La Defensoría de la Niñez, ante la Mesa Social Covid-19 solicitó, en el mes de abril, la constitución de una mesa especial compuesta por actores claves y que contemple la participación de los propios niños, niñas y adolescentes, para abordar el impacto que la crisis sanitaria ha tenido en la educación de ellas y ellos. Si bien esa petición lamentablemente no fue acogida, hoy otorga su apoyo al plan emitido por el Ministerio de Educación, que contiene orientaciones para la reapertura de establecimientos educaciones en Paso 3 y 4 denominado “Abrir las Escuelas: Paso a Paso”, siempre y cuando se cumplan ciertas condiciones.

La Defensora de la Niñez, Patricia Muñoz, indicó que “el plan parte de la premisa que sólo se abrirán las escuelas cuando las condiciones sanitarias lo permitan indicando que la Seremi de Educación respectiva deberá consultar al Ministerio de Salud sobre la factibilidad sanitaria de autorizar el retorno a clases presenciales, eso se debe cumplir porque es fundamental para asegurar a los propios niños, niñas y adolescentes y a sus familias que su regreso no representa, en ningún caso, una situación de riesgo mayor”.
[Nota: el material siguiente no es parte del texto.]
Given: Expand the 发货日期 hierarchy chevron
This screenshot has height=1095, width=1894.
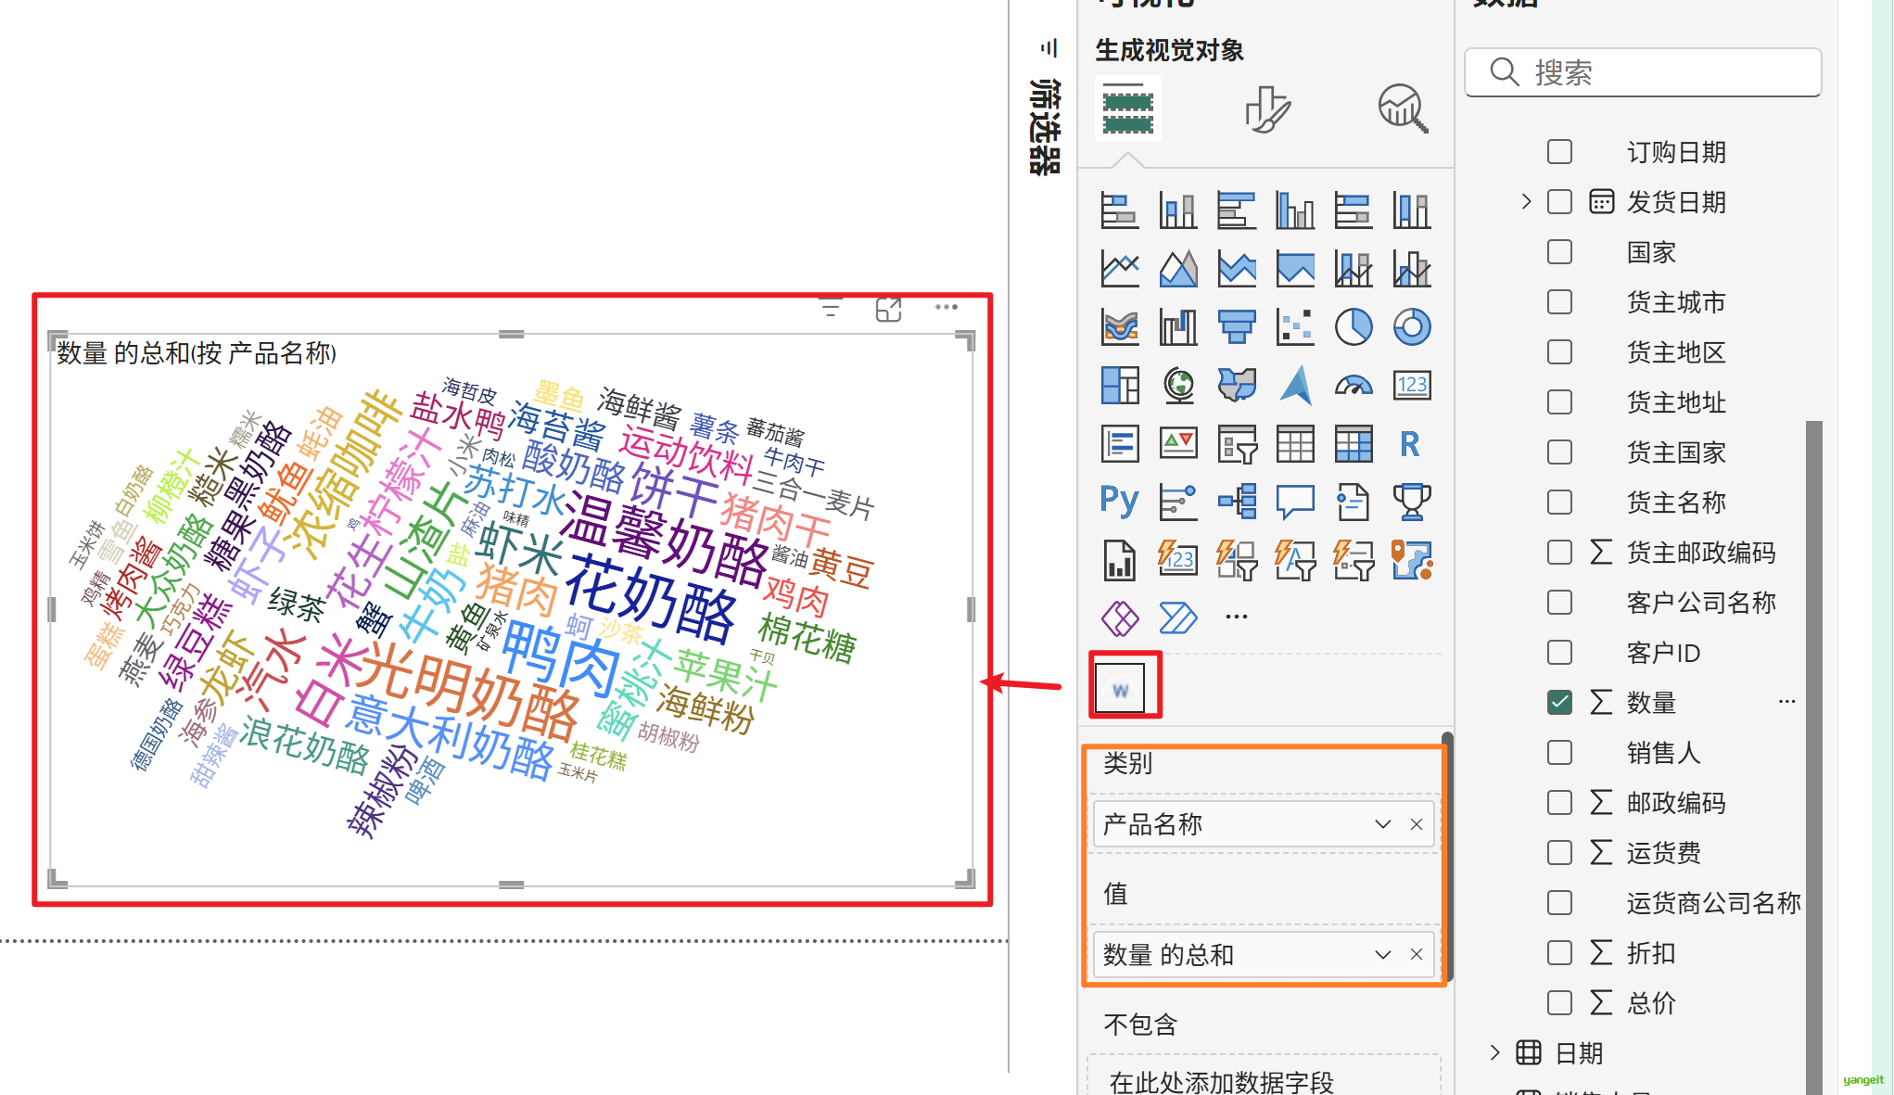Looking at the screenshot, I should [x=1526, y=201].
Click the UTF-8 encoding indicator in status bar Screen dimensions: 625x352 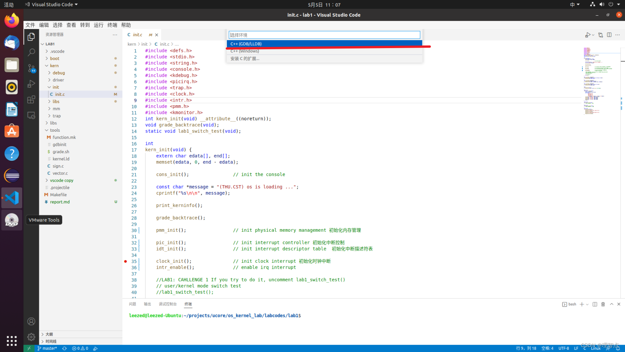[564, 348]
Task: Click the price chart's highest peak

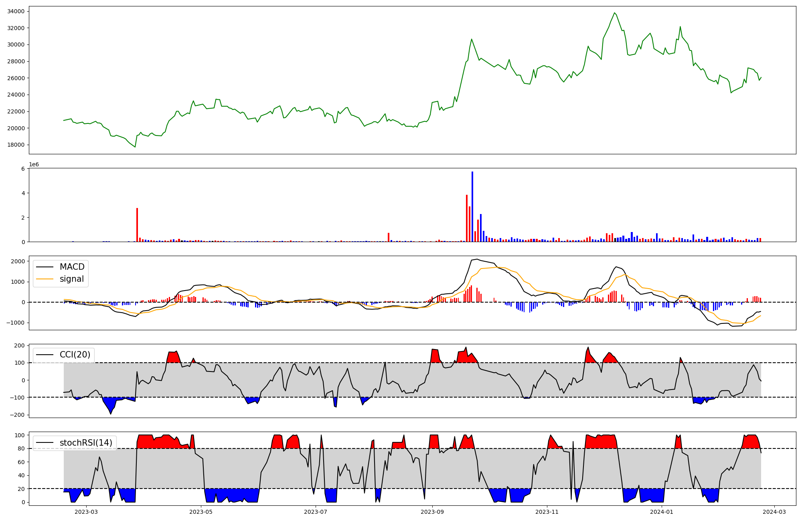Action: click(614, 13)
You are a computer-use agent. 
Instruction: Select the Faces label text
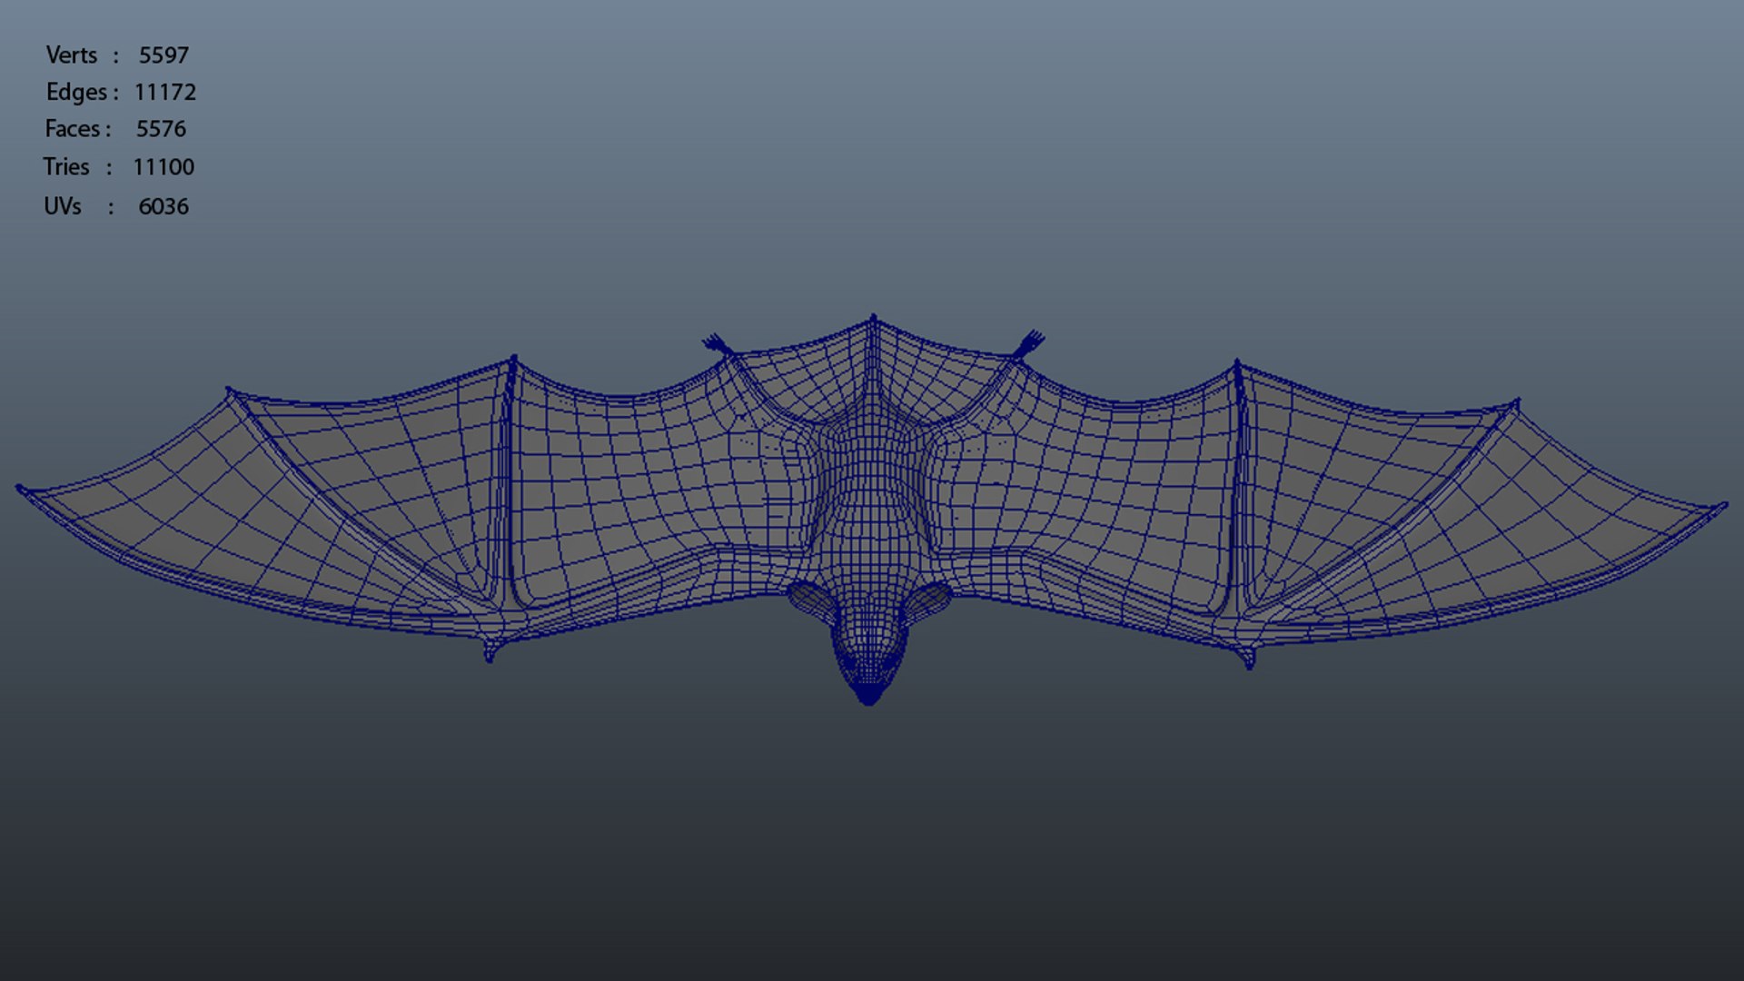[73, 129]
La Defensora de la Niñez también indicó que valora que este plan se haya elaborado en base a criterios definidos y progresivos, que consideran la importancia de la realidad específica de cada establecimiento, con la finalidad de que la decisión sobre retornar a clases presenciales dependa de las circunstancias que rodean a cada establecimiento educacional y no sea una medida estandarizada, que no sea capaz de adaptarse a las necesidades particulares de los niños, niñas y adolescentes de cada localidad. Además, resulta relevante que contemple medidas de recuperación de aprendizajes y contención socioemocional de los y las estudiantes, basados en diagnósticos.
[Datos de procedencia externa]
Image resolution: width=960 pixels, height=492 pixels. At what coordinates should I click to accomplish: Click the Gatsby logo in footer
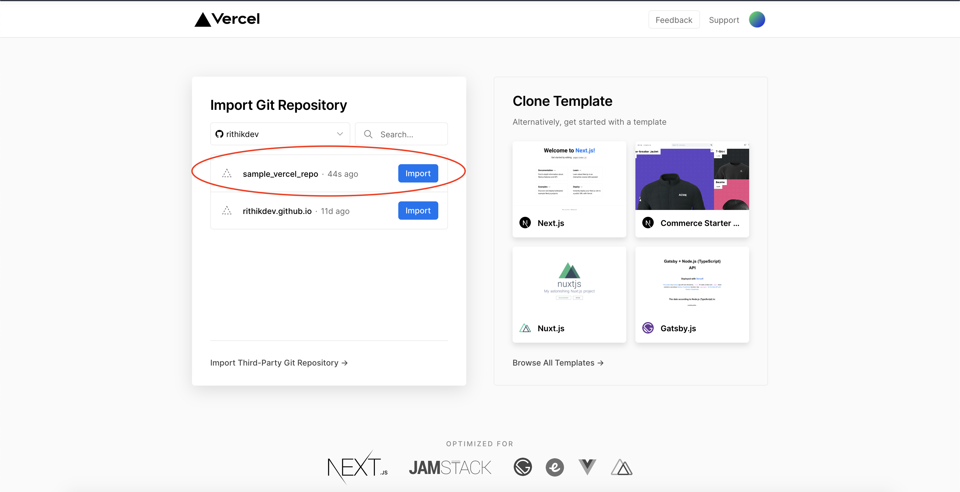click(522, 467)
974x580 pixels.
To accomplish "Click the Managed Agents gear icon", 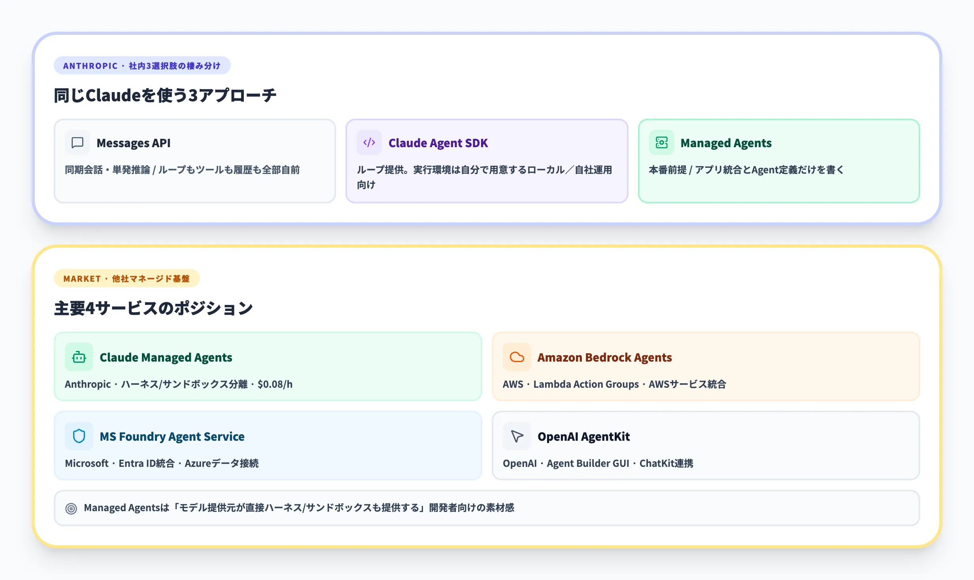I will click(x=661, y=143).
Para una implementación con enfoque de derechos, Patricia Muñoz solicita al Ministerio de Educación y a cada establecimiento educacional la generación de instancias efectivas de participación incidente de parte de la comunidad escolar -que tenga como protagonistas a los y las estudiantes- incluso antes de la decisión de retornar a clases presenciales.

“El plan contempla instancias para compartir información, lo que es fundamental; sin embargo, para generar confianza en la comunidad, y adoptar medidas que se adapten a la realidad de cada localidad, es igualmente fundamental entablar un diálogo abierto, que integre la opinión y aporte de los propios niños, niñas y adolescentes, permitiendo incorporar las sugerencias y responder a las inquietudes que plantee la elaboración del plan particular de cada establecimiento” indicó la Defensora de la Niñez.

“La participación efectiva e incidente de los niños, niñas y adolescentes en este proceso es fundamental porque son, junto a sus familias, los principales involucrados e interesados en un buen diseño de las medidas y sin ellas y ellos no es posible asegurar su pertinencia, calidad y efectividad. Para que esta participación sea efectiva se requiere que sea voluntaria e informada y liderada, cuando sea posible, por los propios niños, niñas y adolescentes, en un espacio que asegure el respeto y la inclusión, y en que exista claridad del impacto e influencia de sus opiniones”, agregó.

Por último, la autoridad hace un llamado a incorporar periodos explícitos de monitoreo y evaluación de las iniciativas que contempla este retorno a clases, especialmente intensa al inicio del proceso de retorno, con el fin de ir respondiendo, oportunamente, a las necesidades que los derechos de niños, niñas y adolescentes, y su efectiva protección, involucran en este proceso nuevo de gran envergadura.